The effects of prostaglandin F2alpha (PGF2alpha) and prostaglandin E2 (PGE2) on the accumulation of progesterone and mRNA for the steroidogenic enzymes 3beta-hydroxysteroid dehydrogenase (3beta-HSD) and cytochrome P450 side-chain cleavage (P450scc) were determined in luteinized granulosa cells. These cells were aspirated from 3-5-mm follicles of prepubertal pigs and cultured 48 h with 10% serum and then 48 h under serum-free conditions. Cells were then incubated with medium (control), ovine LH (20 ng/ml), (bu)2cAMP (0.5 mM) and doses of PGF2alpha (0.08-2.0 mug/ml) or PGE2 (0.1-1.0 mug/ml), or combinations of PGF2alpha (0.1-1.0 mug/ml) or PGE2 (0-1-1.0 mug/ml) with and without 20 ng/ml LH. Cultures were terminated after 12 h of incubation. and the abundance of mRNA for 3beta-HSD and P450scc was determined by hybridization with specific cDNA probes. Parallel cultures were terminated at 24 h for analysis of progesterone in the medium by RIA. The results demonstrated that LH and (bu)2cAMP elevated progesterone by 3- to 6-fold and the accumulation of mRNA for 3beta-HSD by 1.5 to 3.5 or 4-fold and for P450scc by 2-4-fold. PGF2alpha reduced the basal level of progesterone accumulation, as well as the steady-state concentrations of mRNA for both 3beta-HSD and P450scc. PGF2alpha interfered with LH and (bu)2cAMP induction of 3beta-HSD and P45Qscc message, and this interference was dependent on the PGF2alpha dose employed. PGE2 alone increased the accumulation of progesterone, as well as the message for 3beta-HSD and P450scc. PGE2 overcame the abrogation by PGF2alpha of LH-induced synthesis of progesterone and transcription of 3beta-HSD and P450scc.
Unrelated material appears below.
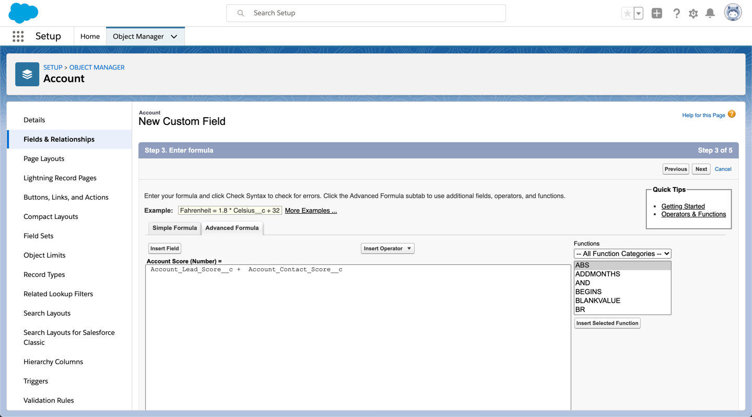Open the Insert Operator dropdown
752x417 pixels.
pos(387,248)
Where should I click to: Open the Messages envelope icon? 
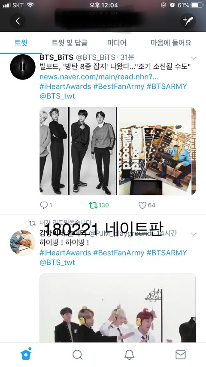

It is concluded that PGF2alpha regulates ovarian cell function, at least in part, by reducing the transcription of the rate-limiting steroidogemic enzyme P450scc and the progesterone synthetic enzyme 3beta-HSD. PGE2 induces transcription of both enzymes and can overcome the luteolytic effects of PGF2alpha, which are visited on the genome in this cell system.